# Fritzbox 7390 Wlangeräte sehen Langeräte nicht?!



## HaNg_MaN (21. Januar 2012)

*Fritzbox 7390 Wlangeräte sehen Langeräte nicht?!*

Hi,
wie die überschrift beschreibt habe ich das Problem das meine Wlanteilnehmer meine Lanteilnehmer nicht erreichen.
Seit einiger Zeit habe ich das beschriebene Problem ohne etwas an der bestehenden Konfiguration im Heimnetz was zu ändern(bis auf Windows Updates).
Wer den Ticketverlauf nicht lesen will hier die kurzform:
LAN PC -->kann auf LAN NAS zugreifen
LAN PC --> kann auf WLan Drucker nicht zugreifen
WLan Laptop--> kann auf LAN NAS nicht zugreifen
Wlan Laptop--> kann auf WLan Drucker zugreifen
Wlan Laptop--> kann auf Wlan Laptop 2 zugreifen

alle Rechner mit Windows 7 home Premium 64 bit und in der gleichen Homegroup.

Einträge zur Elementposition

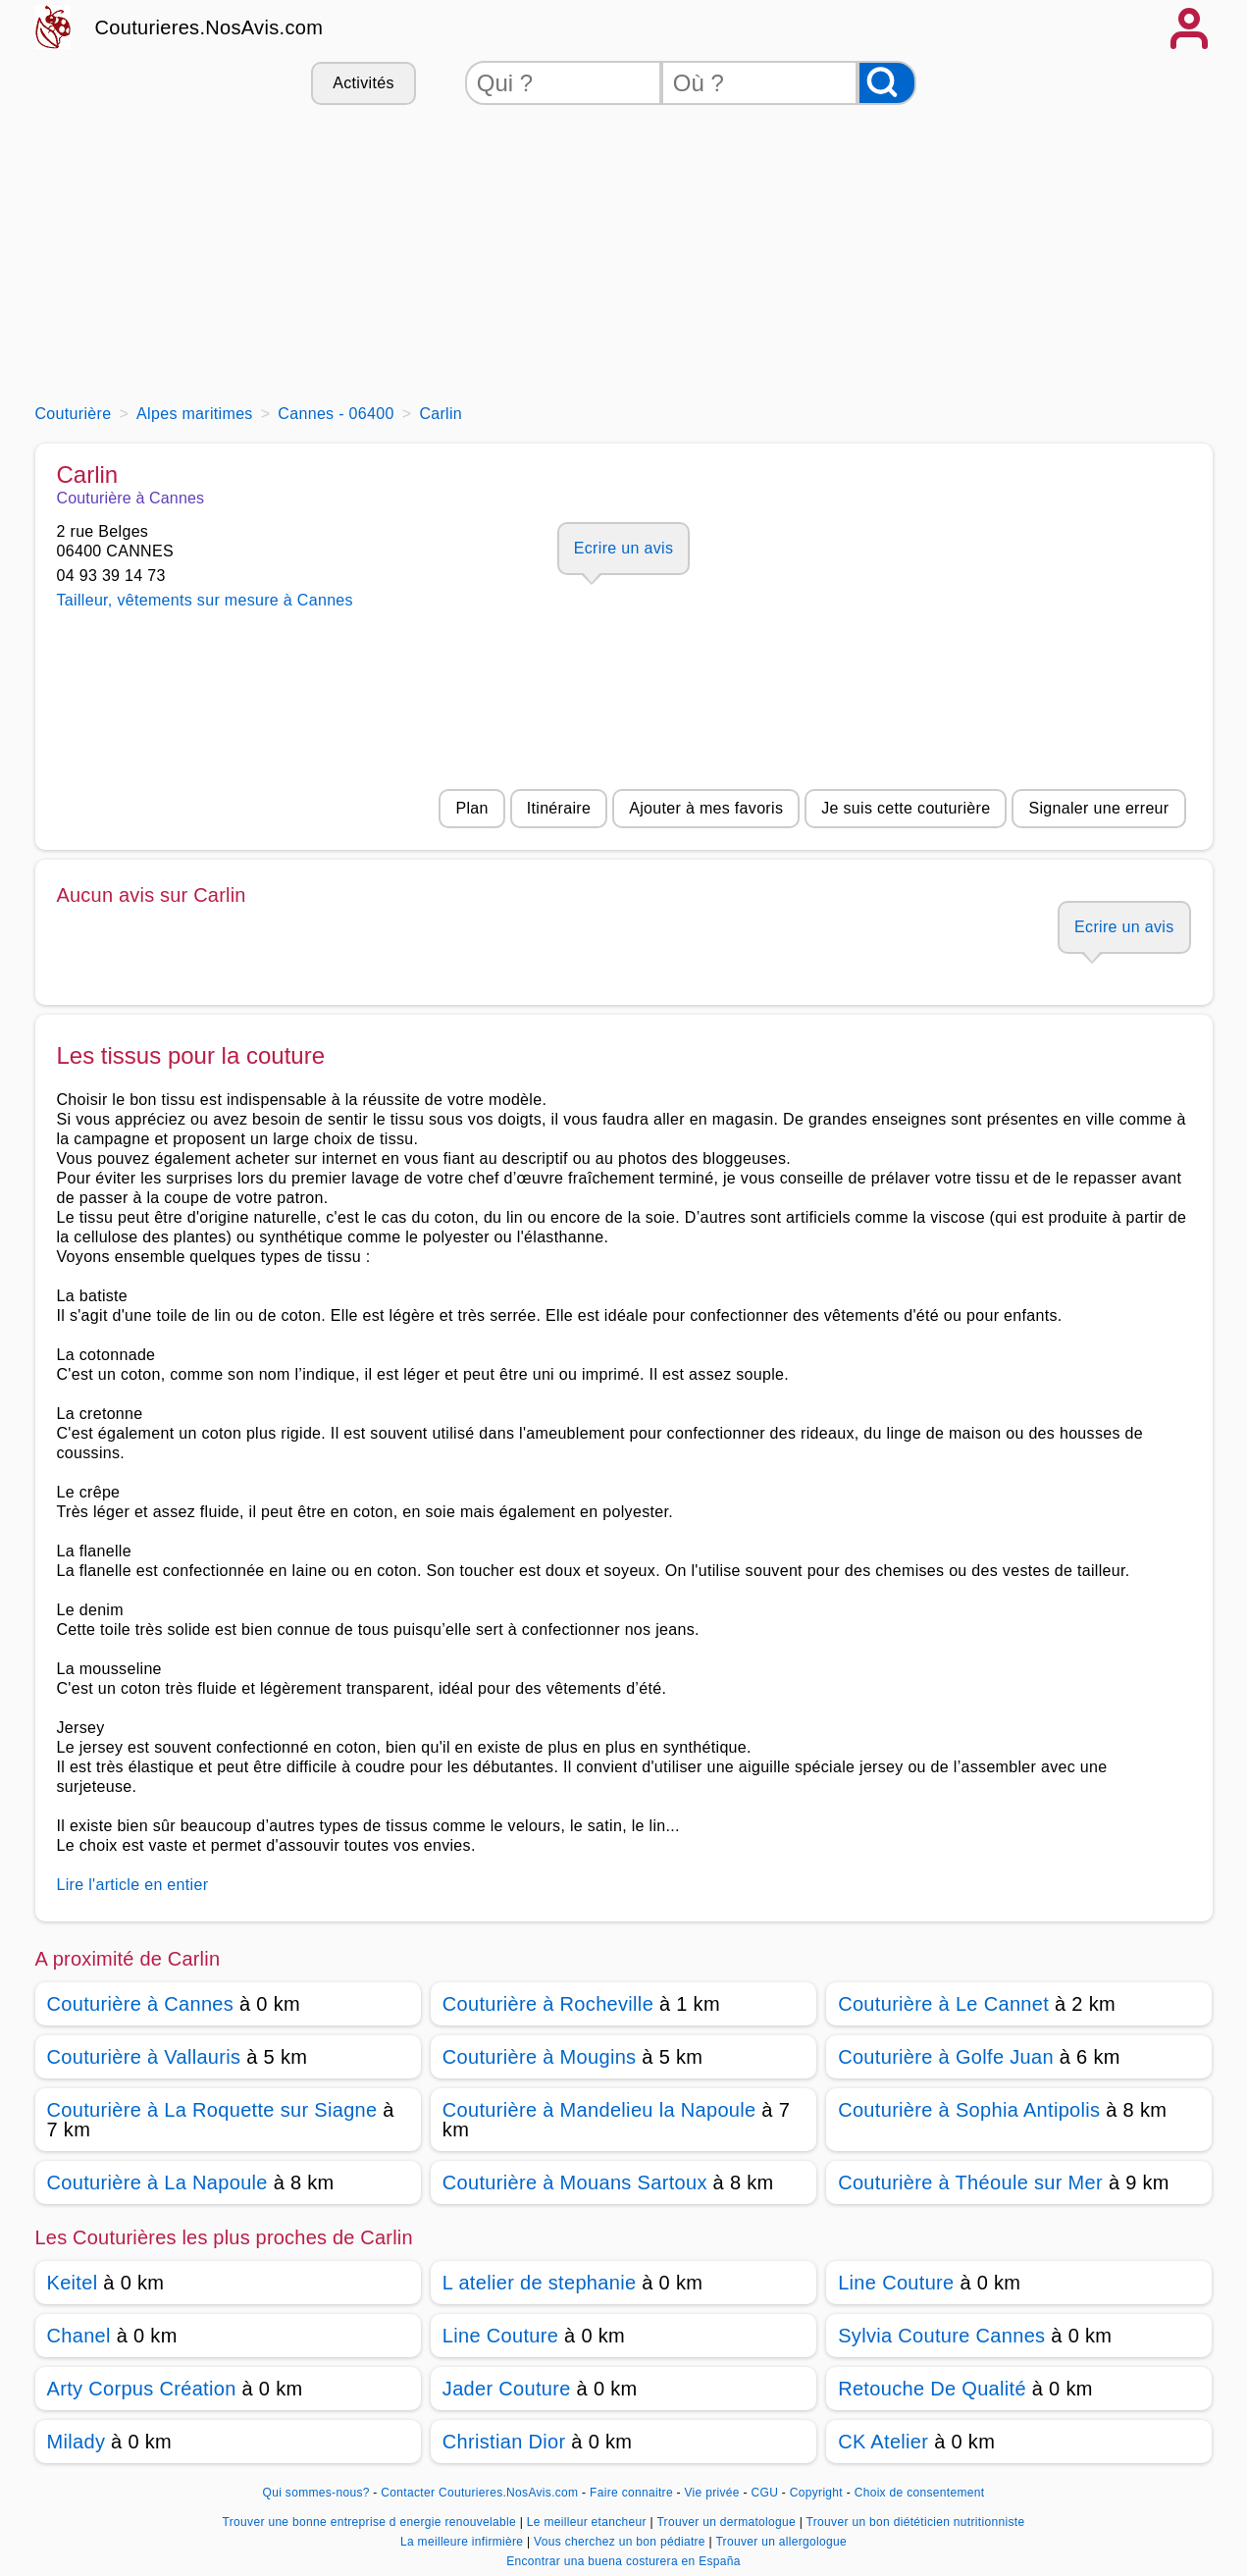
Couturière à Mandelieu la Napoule (599, 2110)
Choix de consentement (920, 2492)
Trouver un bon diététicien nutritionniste (915, 2522)
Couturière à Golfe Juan (946, 2057)
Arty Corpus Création (141, 2388)
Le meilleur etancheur (588, 2522)
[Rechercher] (886, 83)
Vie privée (712, 2492)
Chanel (79, 2335)
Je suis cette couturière (905, 808)
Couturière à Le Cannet (943, 2004)
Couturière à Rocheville (547, 2004)
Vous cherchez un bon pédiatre (621, 2542)
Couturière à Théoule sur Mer (970, 2182)
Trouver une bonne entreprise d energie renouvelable (371, 2522)
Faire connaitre (631, 2492)
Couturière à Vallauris (144, 2057)
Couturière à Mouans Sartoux (574, 2182)
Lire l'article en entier (133, 1884)
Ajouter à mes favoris (706, 808)
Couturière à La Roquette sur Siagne (212, 2110)
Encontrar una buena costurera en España (623, 2561)
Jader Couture (506, 2388)
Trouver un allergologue (781, 2542)
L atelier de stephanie (539, 2282)
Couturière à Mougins (539, 2057)
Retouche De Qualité (932, 2388)
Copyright (818, 2492)
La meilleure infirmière (463, 2542)
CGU (765, 2492)
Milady (76, 2441)
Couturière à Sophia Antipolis (969, 2110)
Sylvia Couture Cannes (941, 2335)
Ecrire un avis (623, 548)
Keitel (72, 2282)
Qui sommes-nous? (316, 2492)
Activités (363, 83)
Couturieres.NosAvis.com (209, 27)
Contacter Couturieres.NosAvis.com (479, 2492)
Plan (471, 808)
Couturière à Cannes (140, 2004)
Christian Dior (504, 2441)
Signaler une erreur (1098, 808)
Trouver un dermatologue (727, 2522)
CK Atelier (883, 2441)
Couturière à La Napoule (157, 2182)
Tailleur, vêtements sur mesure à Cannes (205, 600)
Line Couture (896, 2282)
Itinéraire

▶ AUFGABENSTELLUNG
Welches Betriebssystem haben laut dem Forumsbeitrag alle Rechner?

▶ LÖSUNG
Windows 7 home Premium 64 bit